BEGIN TASK DATA

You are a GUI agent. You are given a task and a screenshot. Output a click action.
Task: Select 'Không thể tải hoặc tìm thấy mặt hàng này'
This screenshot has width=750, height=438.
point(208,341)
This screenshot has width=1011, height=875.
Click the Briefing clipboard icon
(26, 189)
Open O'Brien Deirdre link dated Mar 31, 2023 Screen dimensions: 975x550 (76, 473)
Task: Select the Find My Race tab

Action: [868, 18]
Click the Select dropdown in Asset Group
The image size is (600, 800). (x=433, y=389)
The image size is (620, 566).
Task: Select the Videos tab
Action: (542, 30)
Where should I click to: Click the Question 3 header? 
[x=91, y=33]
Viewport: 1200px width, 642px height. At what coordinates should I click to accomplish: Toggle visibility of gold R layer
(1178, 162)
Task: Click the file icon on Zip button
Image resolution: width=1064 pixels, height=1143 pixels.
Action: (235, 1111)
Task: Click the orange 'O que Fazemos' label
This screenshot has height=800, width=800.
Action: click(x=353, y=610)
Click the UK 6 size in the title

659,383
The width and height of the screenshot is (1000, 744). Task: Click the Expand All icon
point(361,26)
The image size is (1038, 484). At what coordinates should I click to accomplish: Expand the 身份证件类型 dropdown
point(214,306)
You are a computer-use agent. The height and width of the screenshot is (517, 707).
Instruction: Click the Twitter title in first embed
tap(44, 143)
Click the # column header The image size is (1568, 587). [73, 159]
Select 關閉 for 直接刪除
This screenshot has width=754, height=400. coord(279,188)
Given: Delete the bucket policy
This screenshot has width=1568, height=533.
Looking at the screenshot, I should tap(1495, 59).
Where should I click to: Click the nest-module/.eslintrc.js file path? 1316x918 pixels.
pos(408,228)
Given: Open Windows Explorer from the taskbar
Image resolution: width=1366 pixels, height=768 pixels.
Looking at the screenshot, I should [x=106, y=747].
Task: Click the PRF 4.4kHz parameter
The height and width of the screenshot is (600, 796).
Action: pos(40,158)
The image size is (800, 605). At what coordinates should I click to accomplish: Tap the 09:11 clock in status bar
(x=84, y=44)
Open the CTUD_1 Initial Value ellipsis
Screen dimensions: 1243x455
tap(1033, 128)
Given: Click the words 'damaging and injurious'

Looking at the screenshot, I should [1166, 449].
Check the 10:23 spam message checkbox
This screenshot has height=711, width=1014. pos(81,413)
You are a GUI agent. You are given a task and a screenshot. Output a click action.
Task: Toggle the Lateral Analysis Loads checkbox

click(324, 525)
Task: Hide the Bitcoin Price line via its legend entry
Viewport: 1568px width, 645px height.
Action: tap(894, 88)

END TASK DATA

→ TASK STATEMENT:
Reproduce the whole listing above, word for word.

→ YOUR SOLUTION:
You are a GUI agent. You are given a task and a screenshot. Output a click action.
Task: Select 'Không thể tải hoặc tìm thấy mặt hàng này'
This screenshot has width=750, height=438.
point(208,341)
This screenshot has width=1011, height=875.
Click the Briefing clipboard icon
(26, 189)
Open O'Brien Deirdre link dated Mar 31, 2023 Screen dimensions: 975x550 (76, 473)
Task: Select the Find My Race tab

Action: [868, 18]
Click the Select dropdown in Asset Group
The image size is (600, 800). (x=433, y=389)
The image size is (620, 566).
Task: Select the Videos tab
Action: (542, 30)
Where should I click to: Click the Question 3 header? 
[x=91, y=33]
Viewport: 1200px width, 642px height. At what coordinates should I click to accomplish: Toggle visibility of gold R layer
(1178, 162)
Task: Click the file icon on Zip button
Image resolution: width=1064 pixels, height=1143 pixels.
Action: (235, 1111)
Task: Click the orange 'O que Fazemos' label
This screenshot has height=800, width=800.
Action: click(x=353, y=610)
Click the UK 6 size in the title

659,383
The width and height of the screenshot is (1000, 744). Task: Click the Expand All icon
point(361,26)
The image size is (1038, 484). At what coordinates should I click to accomplish: Expand the 身份证件类型 dropdown
point(214,306)
You are a computer-use agent. The height and width of the screenshot is (517, 707).
Instruction: Click the Twitter title in first embed
tap(44, 143)
Click the # column header The image size is (1568, 587). [73, 159]
Select 關閉 for 直接刪除
This screenshot has width=754, height=400. coord(279,188)
Given: Delete the bucket policy
This screenshot has width=1568, height=533.
Looking at the screenshot, I should tap(1495, 59).
Where should I click to: Click the nest-module/.eslintrc.js file path? 1316x918 pixels.
pos(408,228)
Given: Open Windows Explorer from the taskbar
Image resolution: width=1366 pixels, height=768 pixels.
Looking at the screenshot, I should [x=106, y=747].
Task: Click the PRF 4.4kHz parameter
The height and width of the screenshot is (600, 796).
Action: pos(40,158)
The image size is (800, 605). At what coordinates should I click to accomplish: Tap the 09:11 clock in status bar
(x=84, y=44)
Open the CTUD_1 Initial Value ellipsis
Screen dimensions: 1243x455
tap(1033, 128)
Given: Click the words 'damaging and injurious'

Looking at the screenshot, I should [1166, 449].
Check the 10:23 spam message checkbox
This screenshot has height=711, width=1014. pos(81,413)
You are a GUI agent. You are given a task and a screenshot. Output a click action.
Task: Toggle the Lateral Analysis Loads checkbox

click(324, 525)
Task: Hide the Bitcoin Price line via its legend entry
Viewport: 1568px width, 645px height.
Action: tap(894, 88)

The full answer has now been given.